**ABOUT THIS EXERCISE:**
Pick out each line below containing "field".

**EXTRACTED INFORMATION:**
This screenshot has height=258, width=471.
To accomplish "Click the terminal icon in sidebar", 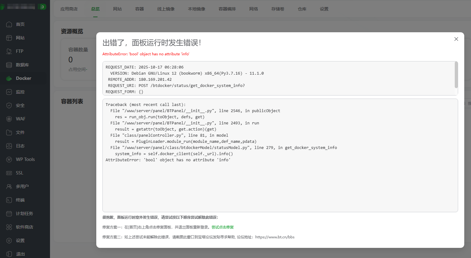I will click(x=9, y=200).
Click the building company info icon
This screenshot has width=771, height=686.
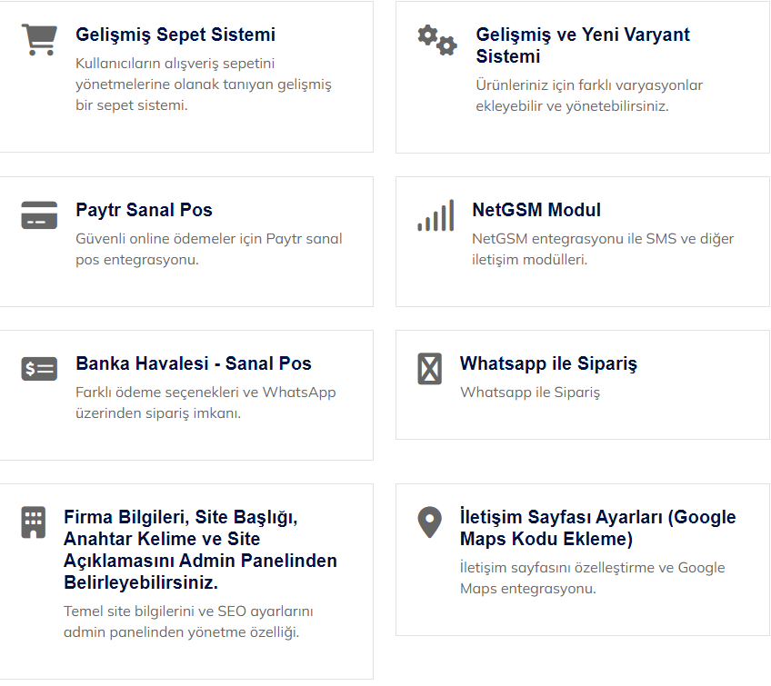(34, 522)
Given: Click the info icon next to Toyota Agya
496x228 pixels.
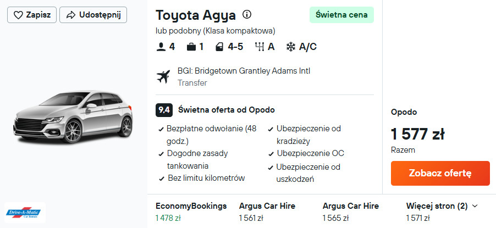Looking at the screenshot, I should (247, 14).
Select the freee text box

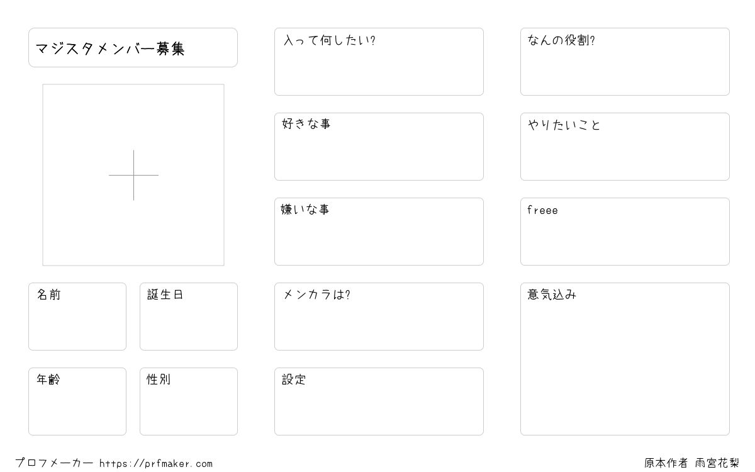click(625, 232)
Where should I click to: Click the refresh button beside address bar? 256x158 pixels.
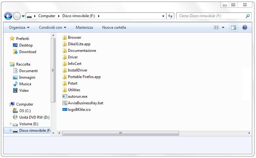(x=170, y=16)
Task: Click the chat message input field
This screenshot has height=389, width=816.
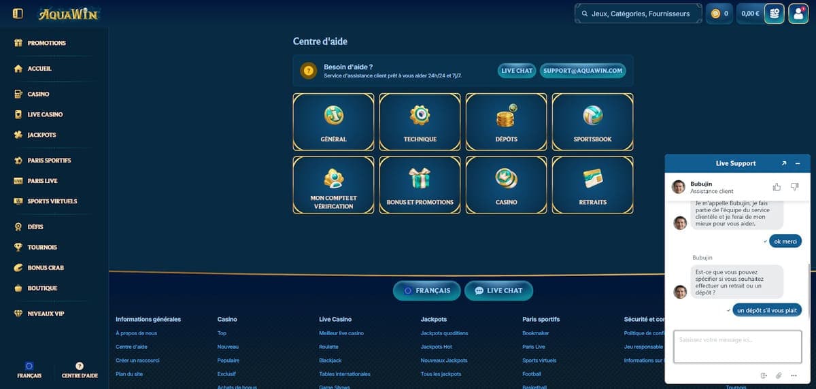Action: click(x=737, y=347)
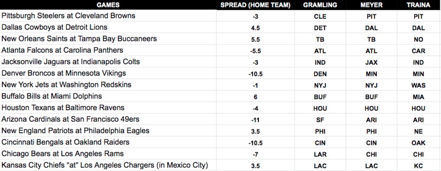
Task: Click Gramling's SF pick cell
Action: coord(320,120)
--
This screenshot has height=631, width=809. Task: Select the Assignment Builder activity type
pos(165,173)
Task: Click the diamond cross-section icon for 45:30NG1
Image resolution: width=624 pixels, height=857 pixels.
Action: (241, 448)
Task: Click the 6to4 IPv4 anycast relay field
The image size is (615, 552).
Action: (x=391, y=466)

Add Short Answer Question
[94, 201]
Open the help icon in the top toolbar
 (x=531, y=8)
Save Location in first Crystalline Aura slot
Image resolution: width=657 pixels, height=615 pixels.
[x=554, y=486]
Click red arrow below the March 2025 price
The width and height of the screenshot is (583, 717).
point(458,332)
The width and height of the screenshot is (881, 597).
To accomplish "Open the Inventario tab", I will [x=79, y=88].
...
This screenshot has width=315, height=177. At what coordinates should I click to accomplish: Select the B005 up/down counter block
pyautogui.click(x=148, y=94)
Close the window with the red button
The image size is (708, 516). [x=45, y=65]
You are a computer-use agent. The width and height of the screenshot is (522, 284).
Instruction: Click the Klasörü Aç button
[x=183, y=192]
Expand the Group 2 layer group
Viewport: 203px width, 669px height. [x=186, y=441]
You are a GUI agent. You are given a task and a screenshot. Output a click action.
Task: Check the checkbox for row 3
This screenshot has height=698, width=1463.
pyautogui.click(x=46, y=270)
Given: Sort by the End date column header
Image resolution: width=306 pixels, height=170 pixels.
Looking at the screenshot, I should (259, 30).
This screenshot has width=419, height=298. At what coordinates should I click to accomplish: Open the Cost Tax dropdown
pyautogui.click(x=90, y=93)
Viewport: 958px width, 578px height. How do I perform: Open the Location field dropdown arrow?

**ANSWER TO THE EXERCISE:**
Task: Click the chat message input field
Task: Click the 6to4 IPv4 anycast relay field
Viewport: 958px width, 578px height. How do I perform: Open the Location field dropdown arrow?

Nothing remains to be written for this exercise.